Long-Term System (Aerobic System):
- Relies on continuous use of oxygen for the oxidation of glycogen or fatty acids. Because the long-term system oxygen-dependent this is also termed oxidative system.
- Longer distance events such as cyclical work.
- Pacing dependent on your athletes aerobic capacity, but in the group setting, “conversational” type effort is a good place to start.
- An example in CrossFit is the “Triple 3” that relies almost 100% on the aerobic system.
- Also known as “lactic anaerobic” or glycolytic system. The process of glycolysis means “breaking down” referring to the breakdown of glucose into pyruvic acid and ATP.
- Dominant process during sprinting
- Pacing dependent on your athletes’ training age, but this work is highly uncomfortable.
- An example of a workout that fits this criterion is a workout like “Fran” where most people will fall somewhere in that 3-6:00 Time domain. Workouts like this tend to be highly anaerobic.
- High-intensity, also known as the Anaerobic Alactic energy system.
- Dominant in process during max effort movements.
- Repeated efforts of this work must come with full recovery which is difficult in a group setting.
- An example would be a 1RM Power Clean or 10-12s Sprints on an Assault Bike.
So now that we have a basic understanding of some workout classifications, how do we tailor our recommendations with pacing? To make things as simple and understandable to our athletes as possible, we are going to try to relate this information to them regarding what they may feel like. For instance, long-term pacing will be “sustainable” and conversational. The goal here is to sustain lower output of work for longer durations. For most this pacing will revolve around efforts that they know they can maintain with short rest intervals and without crossing over into that Anaerobic Threshold. Second, our intermediate system work will likely be uncomfortable where work-output will drop off quickly if there is not sufficient rest between sets. These efforts we will recommend that your athletes using scaling that allows them to move quickly and we will encourage them to opt for lighter loads which faster cycle rates as opposed to heavier loading and slower cycle rates.

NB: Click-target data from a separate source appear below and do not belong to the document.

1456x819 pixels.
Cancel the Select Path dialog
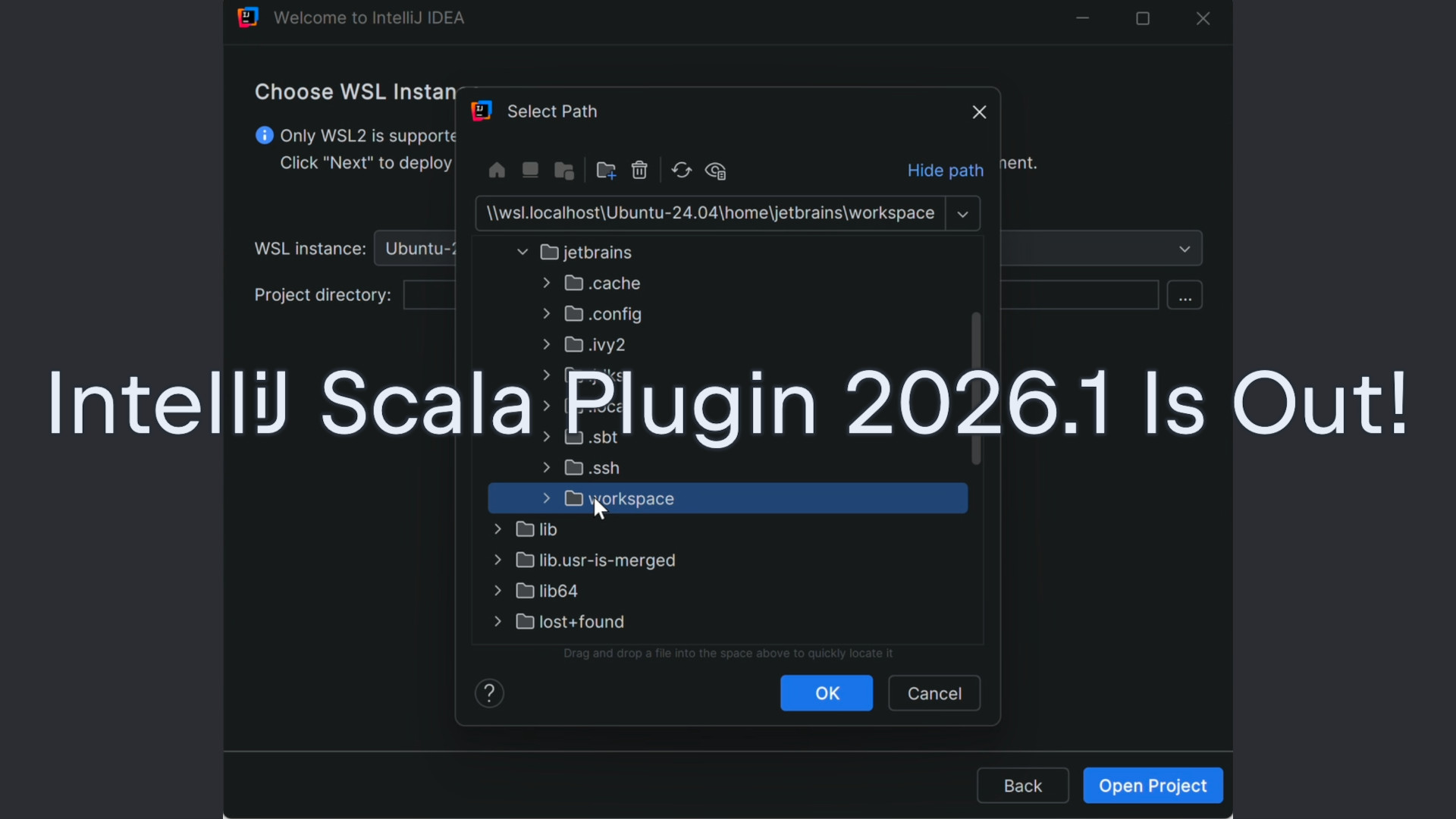pyautogui.click(x=934, y=692)
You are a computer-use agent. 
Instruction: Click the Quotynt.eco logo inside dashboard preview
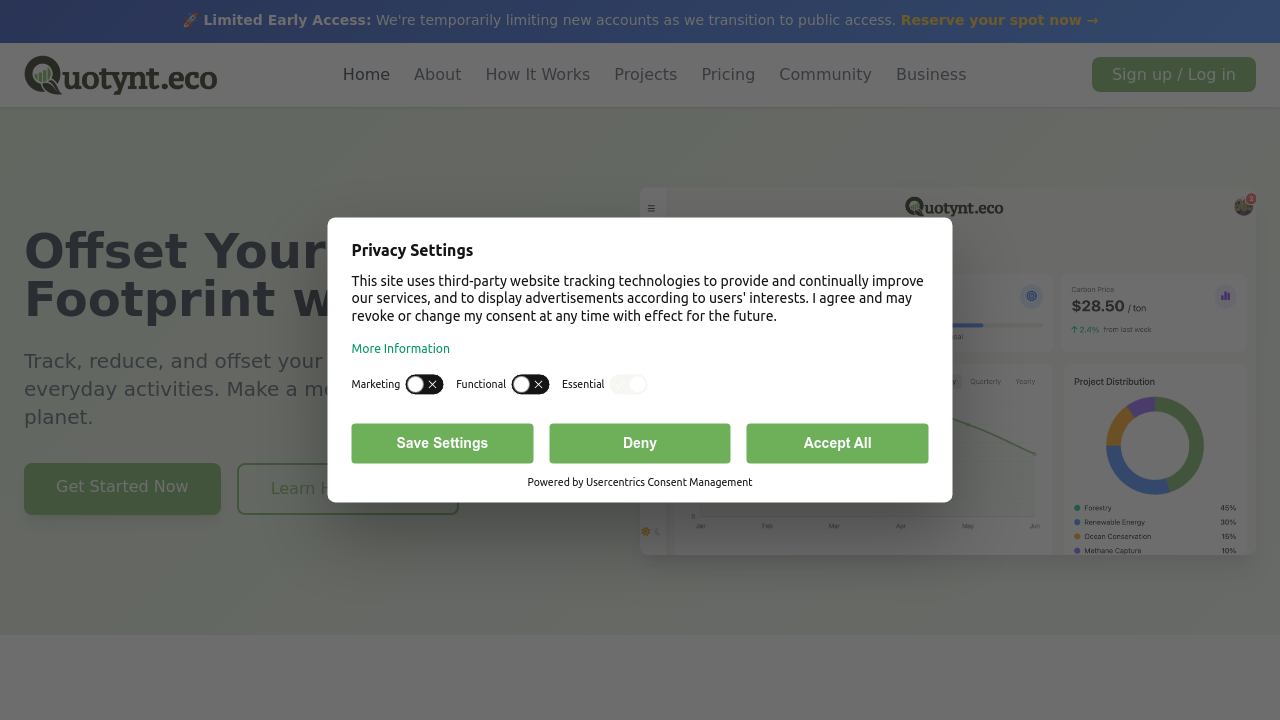coord(954,207)

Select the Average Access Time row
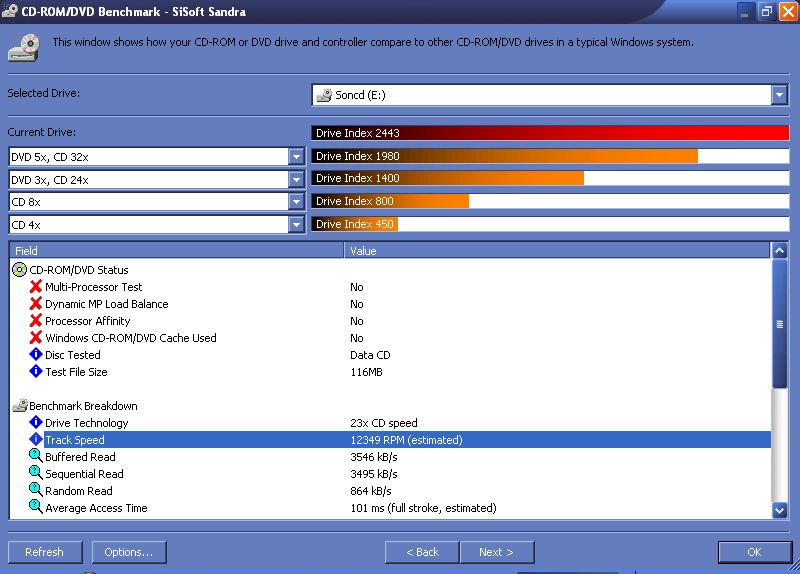[96, 508]
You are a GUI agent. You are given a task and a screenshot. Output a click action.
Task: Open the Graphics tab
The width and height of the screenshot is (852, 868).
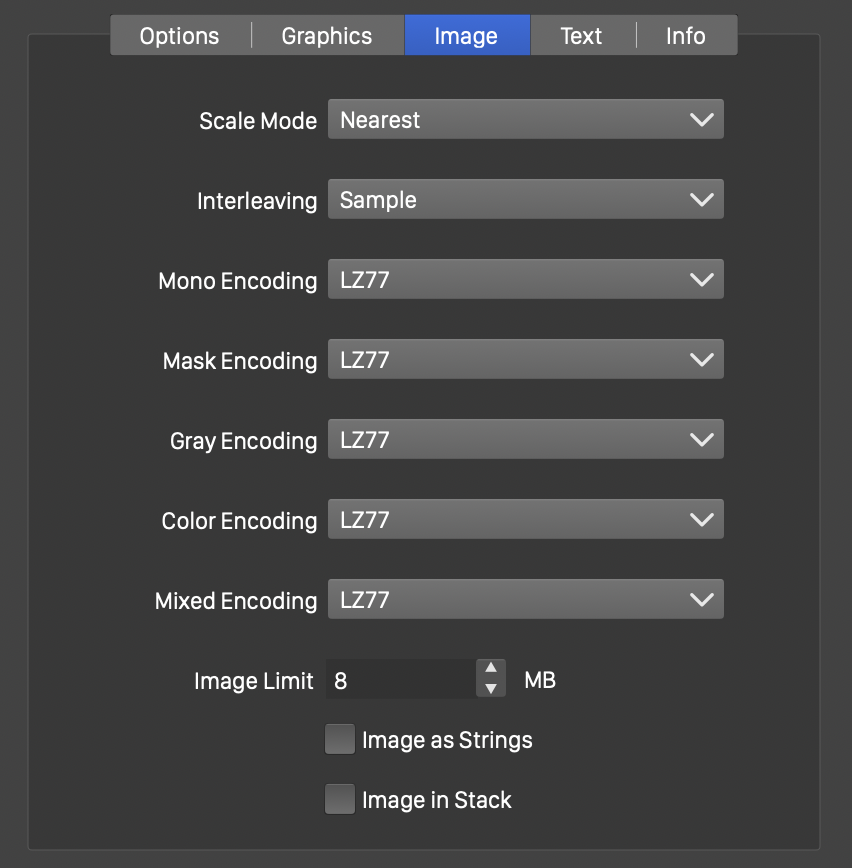(x=327, y=36)
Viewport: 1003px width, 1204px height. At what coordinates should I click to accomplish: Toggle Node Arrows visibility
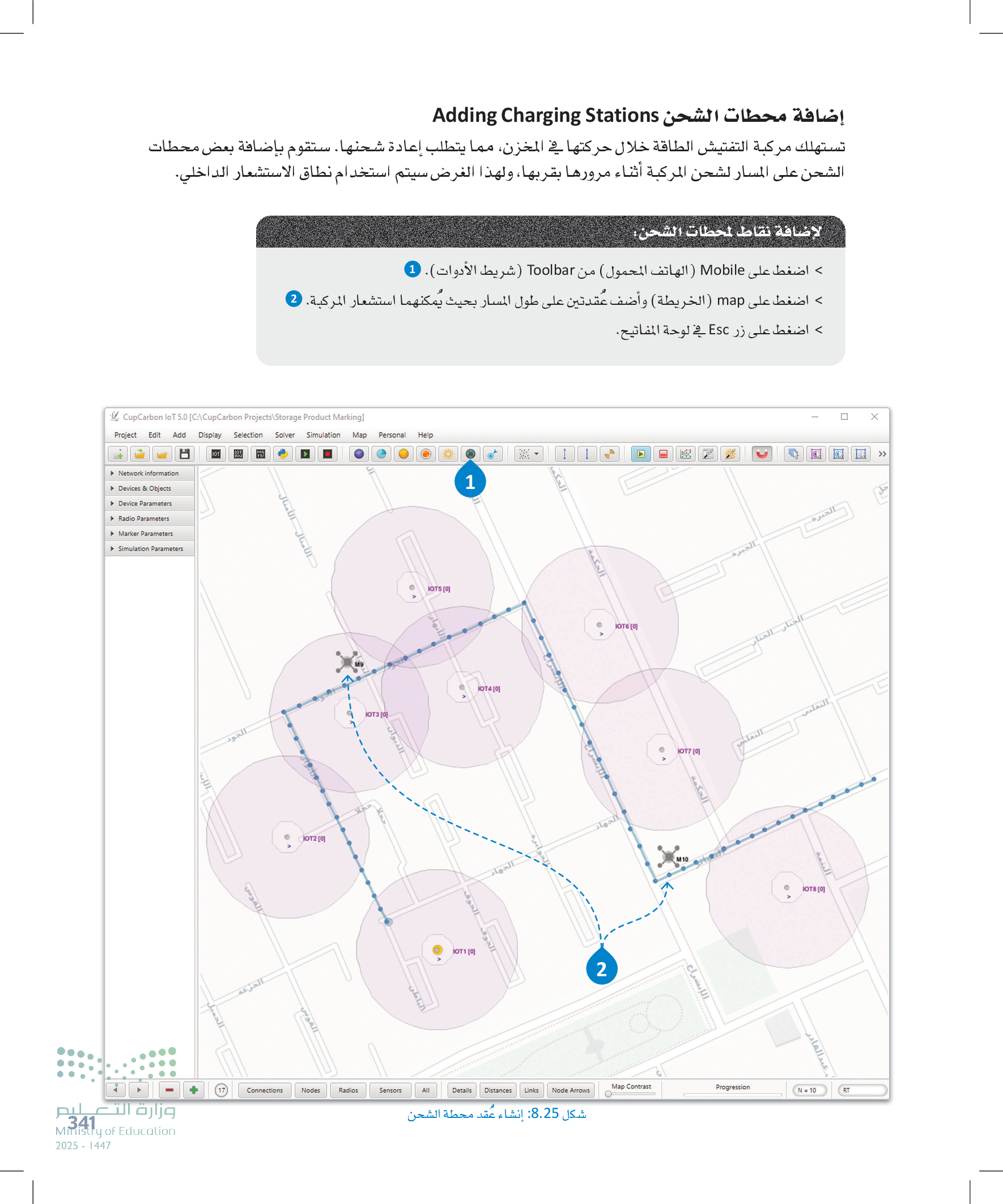tap(571, 1091)
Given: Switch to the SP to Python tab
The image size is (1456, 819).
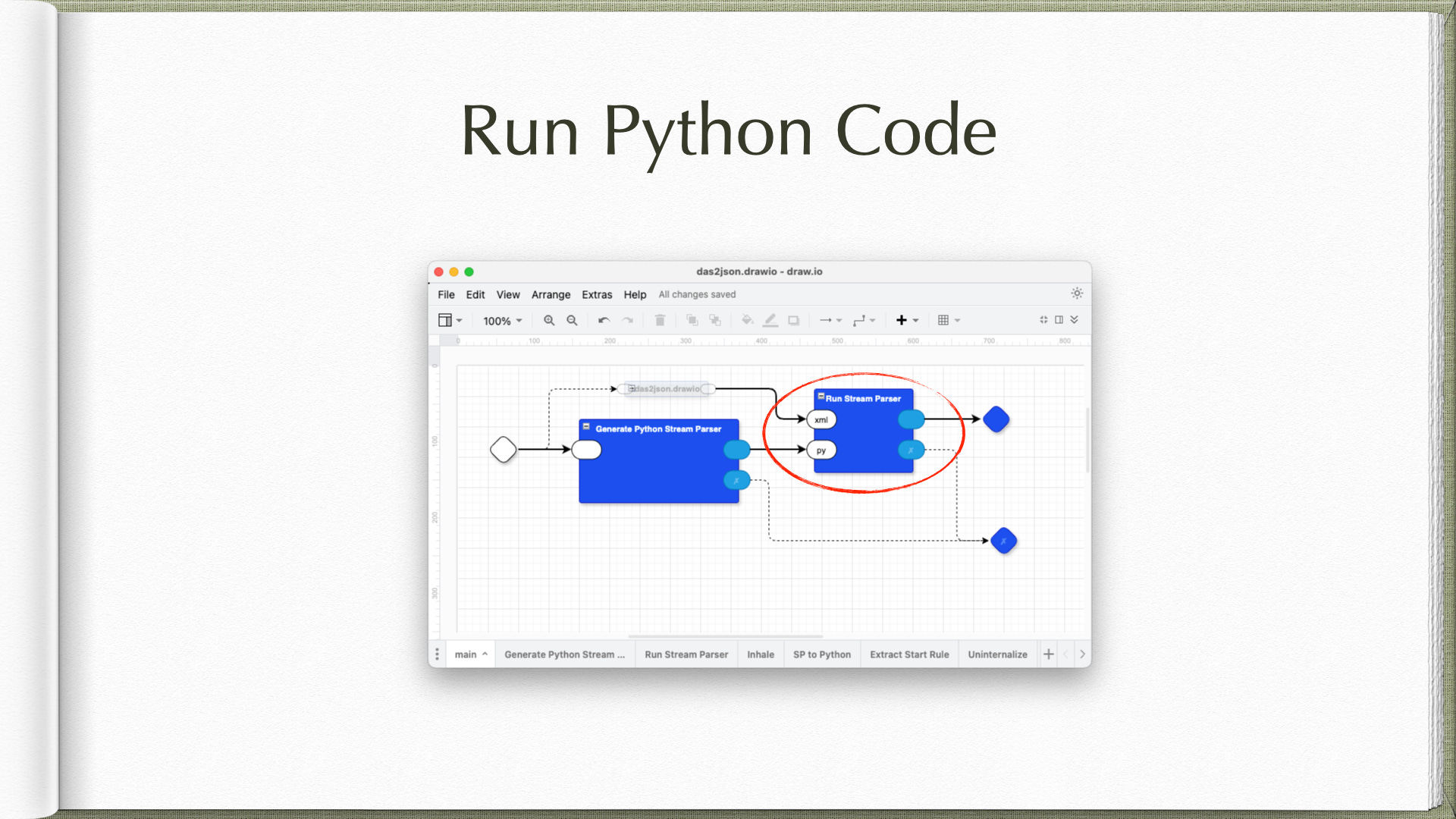Looking at the screenshot, I should [x=822, y=654].
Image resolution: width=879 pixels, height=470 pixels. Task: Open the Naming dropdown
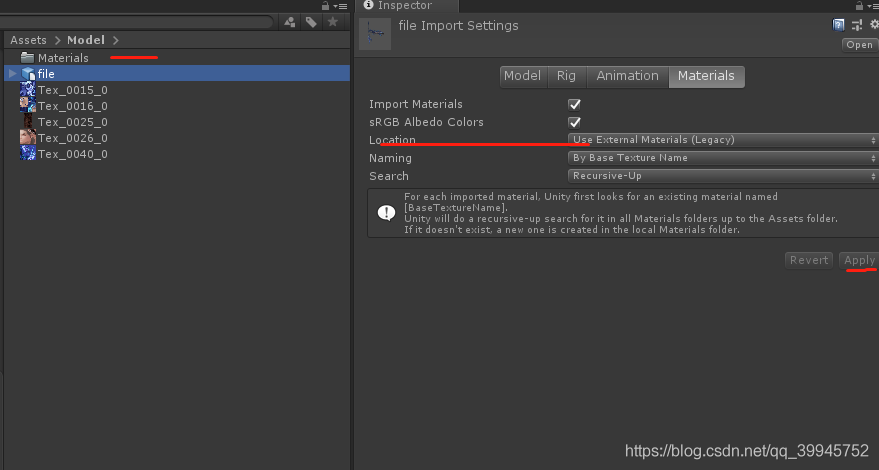[723, 158]
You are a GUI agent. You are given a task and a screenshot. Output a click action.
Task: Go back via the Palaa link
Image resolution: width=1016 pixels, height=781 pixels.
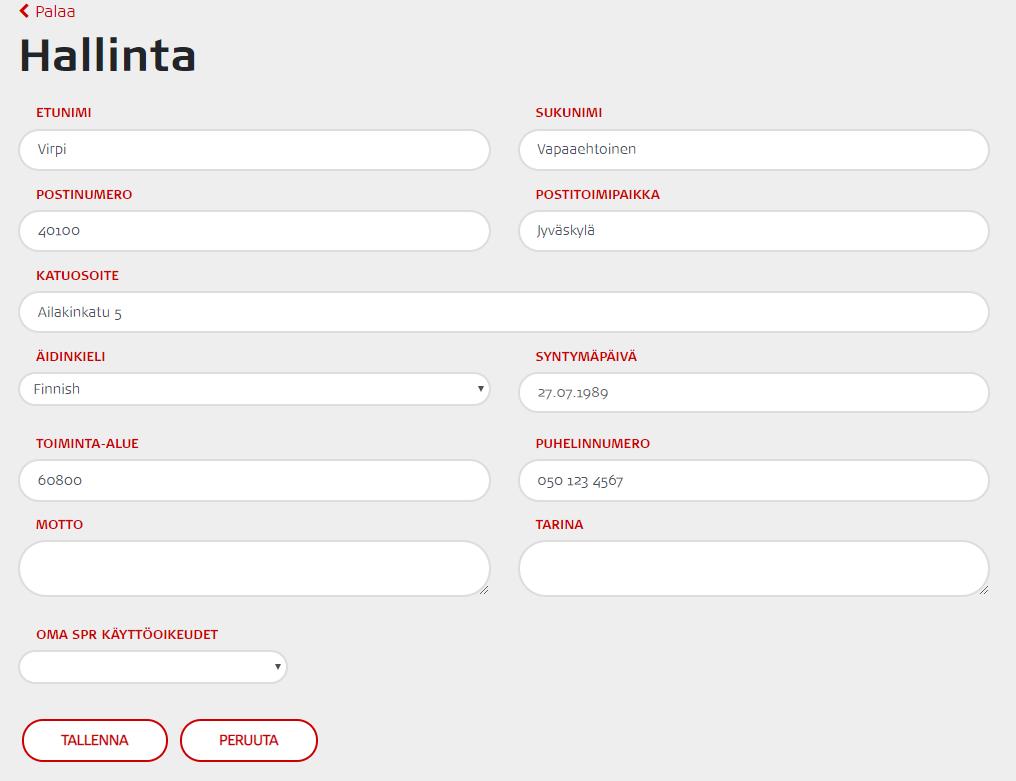click(47, 11)
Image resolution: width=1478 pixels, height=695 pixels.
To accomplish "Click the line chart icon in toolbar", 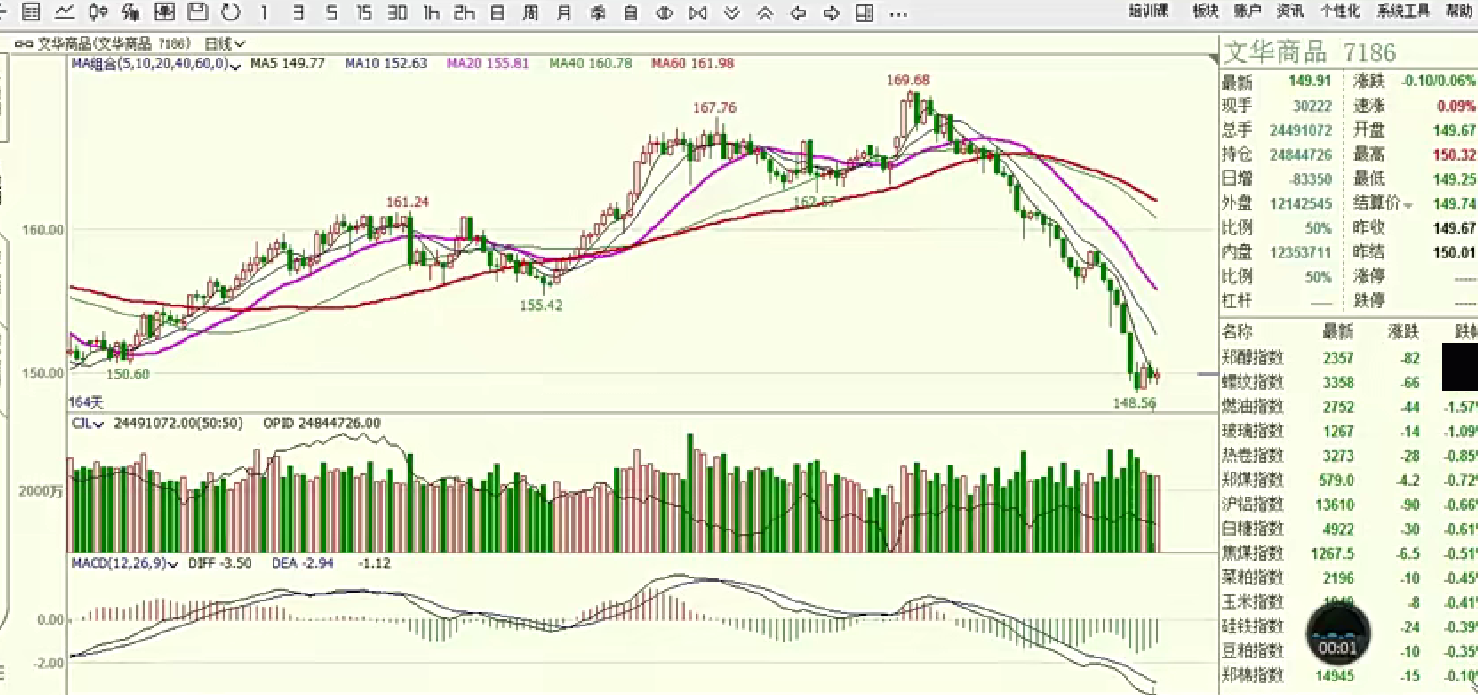I will coord(64,12).
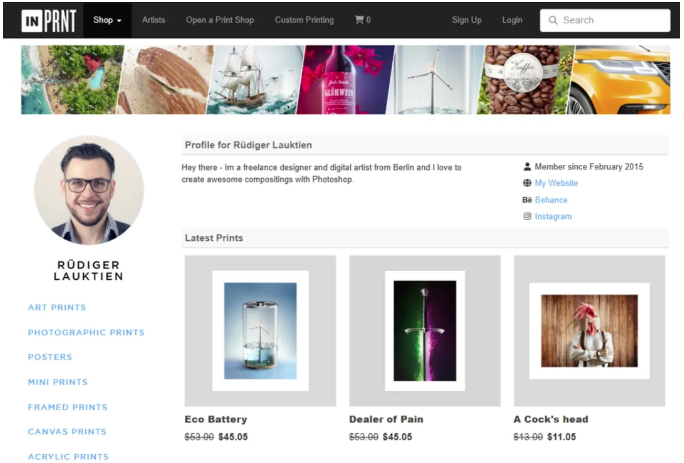The image size is (684, 463).
Task: Open the Eco Battery print thumbnail
Action: (x=260, y=330)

For instance, for a workout like “Fran”, we would encourage athletes to choose a load with their thrusters that they know they could be done unbroken when they are fresh. Lastly, our short-term system we will recommend 100% effort and scaling that reflect these efforts. In this case of a 1-Rep max athletes will need full-recovery between sets and in the case of a work above 90% of their current 1RM this could be as high as 4 minutes. In the case of cyclical work like Air Bike sprints, there will need to be sufficient rest intervals to sustain such work otherwise 100% effort will be off the table.
Overall, our goal as coaches is to advise our athletes how scale properly to ensure the desired stimulus of a workout. Of course, the lines can be blurred in the group setting, as there are many variables that can conflate the results (such as training age), but if we can understand the type of effort each workout carries with it, giving better guidance will be impossible. Keep in mind; this is an oversimplified guide. At Box Programming we give specific percentages that fall within our guidelines between 50-100% of Max Effort that encompass a variety of different pacing recommendations with the variability of our programming so having a model that works for you to classify a variety of different workouts is important. All of your athletes will have varying levels of Aerobic Power and Anaerobic Threshold so this will play a role in how long, and efficiently they can sustain work output. There are also workouts that may fall between the above recommendations, but this is a good place to start where you can start to make connections to be able to differentiate from one workout to the next.